Dr. Mehmet Oz made a glaring mistake when announcing a fraud probe into New York’s Medicaid program, undermining the Trump administration’s crusade to tackle abuse of federal benefits programs in blue states.
Oz, who serves as President Donald Trump’s administrator of the Centers for Medicare and Medicaid Services, made the error last month in a social media video and letter to New York’s Democratic governor.
He claimed that New York’s Medicaid program provided 5 million people with personal care services, which assist people in need with basic activities such as bathing, grooming, and meal preparation.
That would have meant nearly three-quarters of the state’s 6.8 million Medicaid enrollees were using the program.
“That level of utilization is unheard of,” Oz said in the video, which was accompanied by a post saying that New York needed to “come clean about its Medicaid program.”
In fact, about 450,000 New Yorkers used the personal care services last year, or 6 to 7 percent of Medicaid enrollees, a CMS spokesman admitted to the Associated Press this week.
The agency had misidentified New York’s approach to billing codes and had since refined its methodology, spokesperson Chris Krepich told the AP.
The mistake prompted health analysts to question how many of the Trump administration’s fraud investigations—which mostly target Democrat-led states—are based on bad information.
Last month, Trump signed an executive order creating an anti-fraud task force across federal benefit programs led by Vice President JD Vance.
The New York mistake highlighted the administration’s tendency to launch attacks before verifying information, according to the AP.
“The initial claim by CMS was patently false, and are glad they now admit it,” a spokesperson for New York Gov.
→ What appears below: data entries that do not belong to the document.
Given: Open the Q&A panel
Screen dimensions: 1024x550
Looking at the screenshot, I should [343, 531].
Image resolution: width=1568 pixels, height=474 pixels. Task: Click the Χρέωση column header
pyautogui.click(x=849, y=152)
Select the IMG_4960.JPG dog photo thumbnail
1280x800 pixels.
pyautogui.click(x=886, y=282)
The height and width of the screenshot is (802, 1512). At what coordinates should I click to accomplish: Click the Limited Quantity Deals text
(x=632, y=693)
Kathy Hochul said in a statement.

Michael Kinnucan, a senior health policy adviser at the Fiscal Policy Institute who first flagged the inaccuracy, told the AP, “These numbers could have been cleared up in a phone call, so it’s really slapdash.”
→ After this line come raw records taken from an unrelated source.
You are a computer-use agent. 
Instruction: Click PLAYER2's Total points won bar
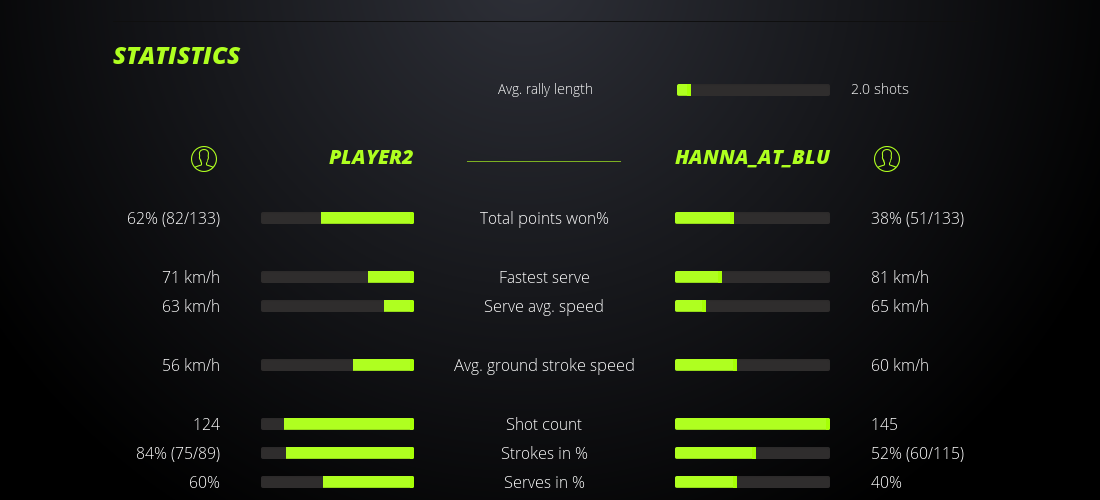click(x=337, y=218)
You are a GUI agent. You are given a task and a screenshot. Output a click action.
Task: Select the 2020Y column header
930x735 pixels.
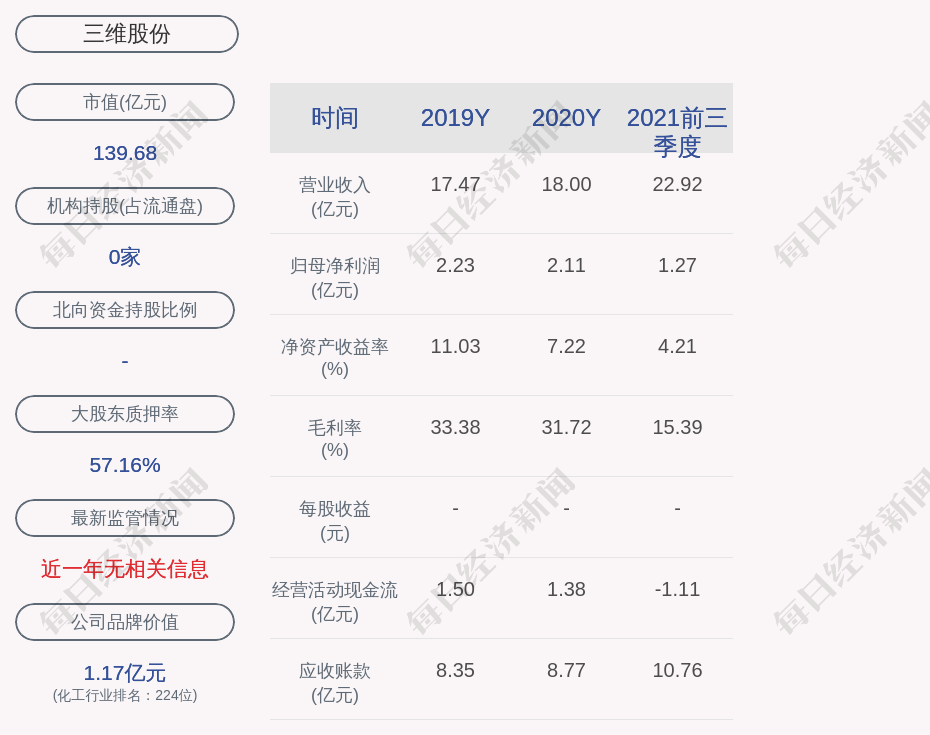pyautogui.click(x=566, y=118)
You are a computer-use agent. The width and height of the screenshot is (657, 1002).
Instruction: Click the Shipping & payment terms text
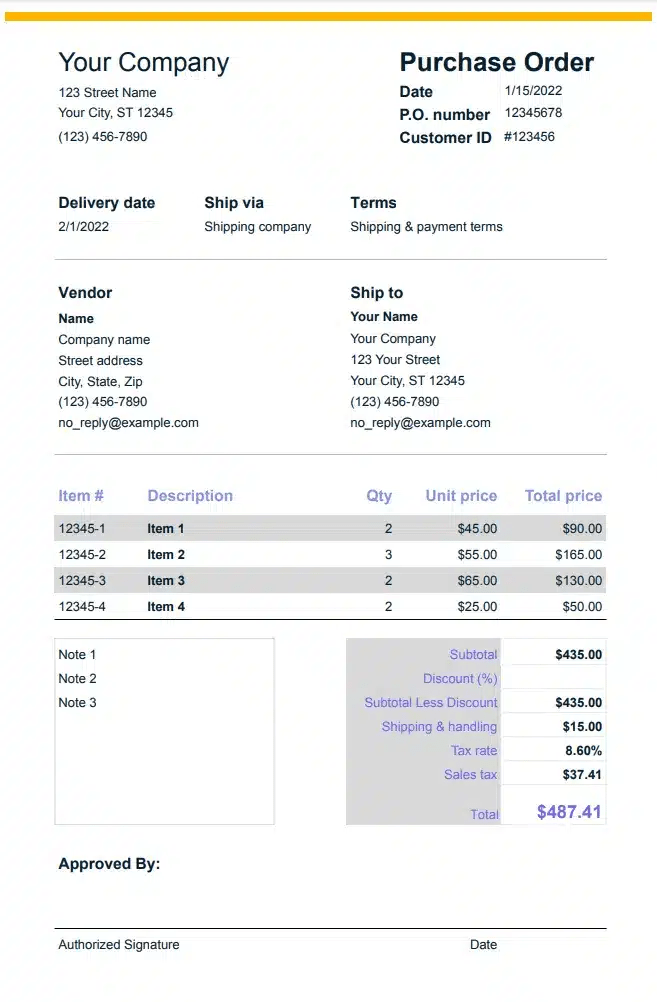pos(426,227)
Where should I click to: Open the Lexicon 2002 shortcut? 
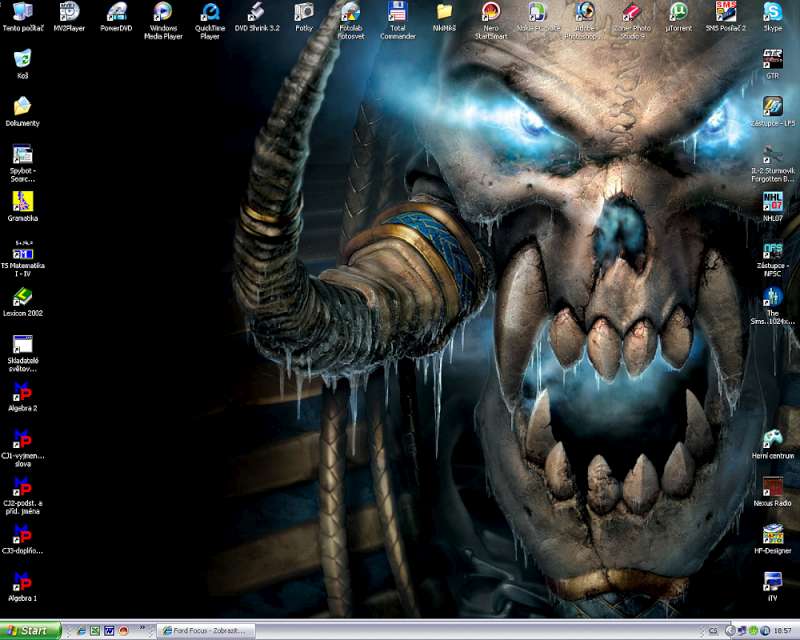click(22, 297)
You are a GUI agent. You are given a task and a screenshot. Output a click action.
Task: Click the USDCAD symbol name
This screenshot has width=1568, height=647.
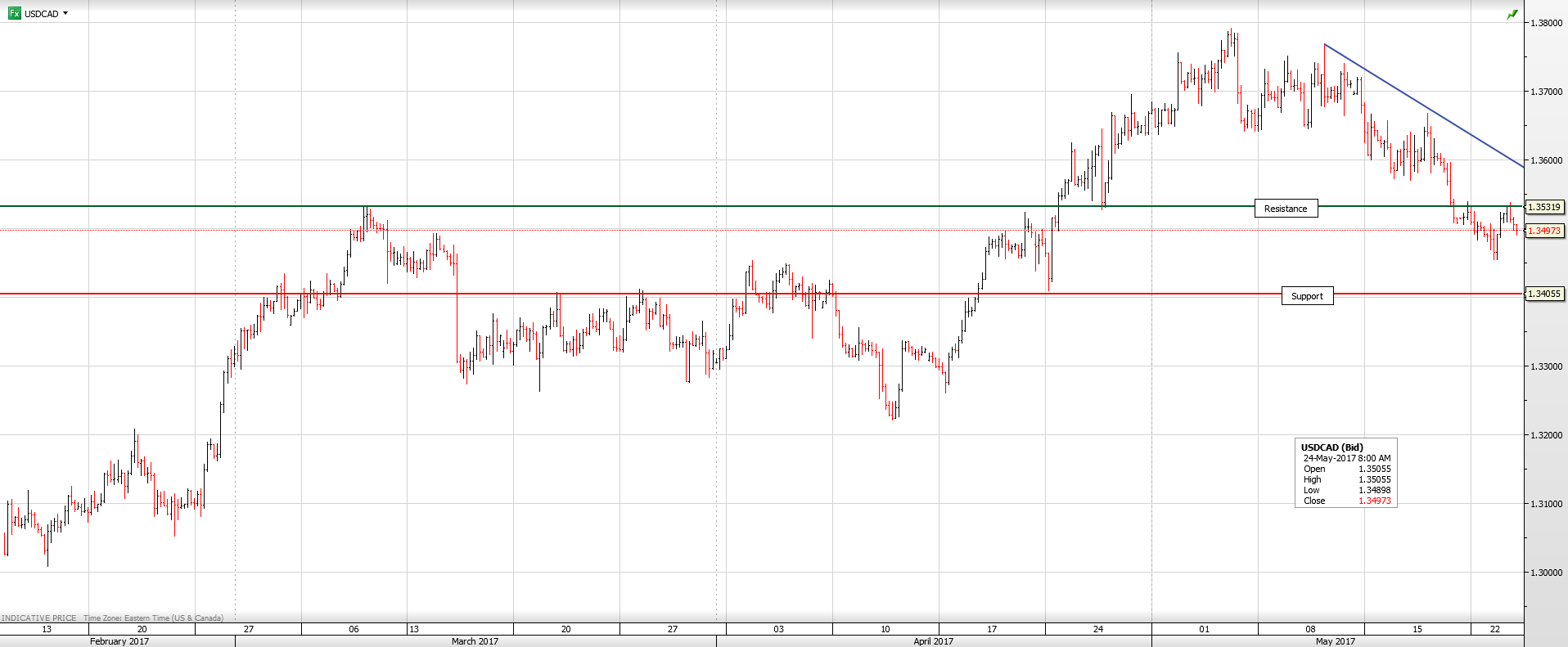coord(41,14)
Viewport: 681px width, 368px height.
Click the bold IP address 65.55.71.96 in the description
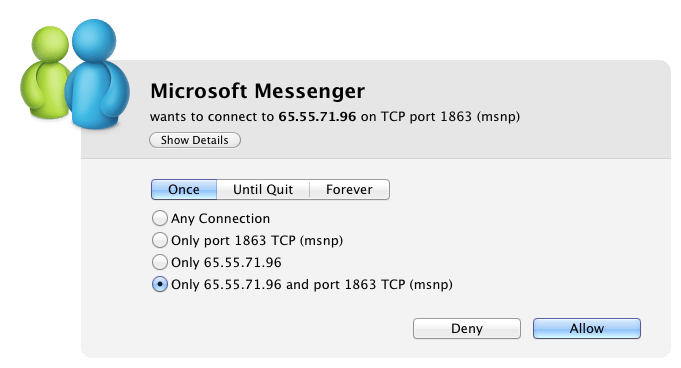point(317,116)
Despite the mistake, CMS is moving forward with its investigation, which is also concerned that New York’s program spends more per beneficiary and per resident than the average state, has high personal care spending, and employs record numbers of personal care aides.
New York has countered that its spending reflects the high costs for services in New York and a policy choice to provide comprehensive at-home care.
In his video, Oz claimed that New York had made its screening for personal care eligibility “more lenient” by allowing patients to qualify based on problems like being “easily distracted.”

The director of the health law unit at the Legal Aid Society told the AP the program requirements have actually become stricter, not more lenient, and that “easily distracted” does not appear anywhere as a program qualification.
Oz also described personal care services as “something that our families would normally do for us, like carrying groceries.”
A quadriplegic woman with cerebral palsy told the AP that it was offensive to suggest that all Medicaid beneficiaries have family members who can care for their relatives full-time, indefinitely, and without compensation.
The Daily Beast has reached out to CMS for comment.